Rembrandt pintou esta obra de arte: "A Volta do Filho Pródigo", dois anos antes de sua morte. Ele perdeu 3 filhos e a esposa morreu após o nascimento do quarto filho. Todo este sofrimento levou-o a fazer um caminho de volta para a casa do Pai. Por isto, ele pintou este quadro com tanta emoção. E certamente se representou na pessoa do filho pródigo.
Esta parábola foi contada por Jesus e revela Deus como um pai misericordioso, que vai ao encontro do pecador e para quem perdoar é motivo de festa. A pintura mostra o sofrimento e cansaço do pai que ficou longos anos aguardando a volta do filho. Seu abraço revela o seu lado paterno e materno: uma mão forte e outra mais delicada. A postura evoca um novo nascimento "do alto" deste filho maltrapilho e ferido.
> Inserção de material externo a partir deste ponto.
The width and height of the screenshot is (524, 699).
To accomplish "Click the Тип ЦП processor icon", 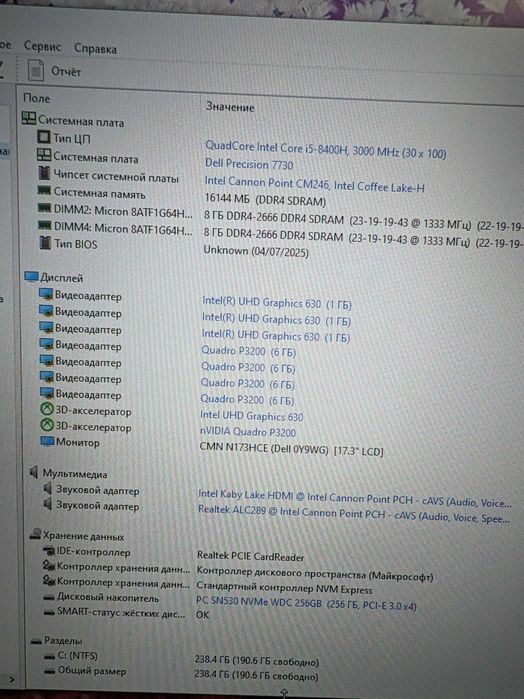I will pyautogui.click(x=44, y=137).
O irmão mais velho, embora vestido como o pai, não participa do calor deste abraço, porque mantém-se com os braços fechados, olhando de cima e com arrogância. Denuncia nossa tendência à auto-justificação e ao orgulho espiritual, considerando-nos superiores aos outros e merecedores do amor de Deus.
Há 3 observadores. O primeiro é tocado por este encontro e bate no peito em sinal de arrependimento. O segundo arregala os olhos, mas esconde-se atrás da coluna, sinalizando nossos vários mecanismos de fuga, inclusive o ativismo religioso. O terceiro permanece na sombra, no anonimato, nas trevas.
Cabem algumas perguntas?
- Me percebo como o filho pródigo, consciente de ter me afastado da minha vocação de filho, e desejo de voltar para o colo do pai?
- Me percebo com o irmão mais velho, cobrador, orgulhoso, buscando as benções do pai e não o pai das benções?
- Será que percebo o chamado para ser, como o pai, perdoador e acolhedor dos que estão à minha volta?
- Ou sou apenas um observador distante desta realidade?
Gaste alguns momentos olhando para esta obra e refletindo sobre as perguntas acima.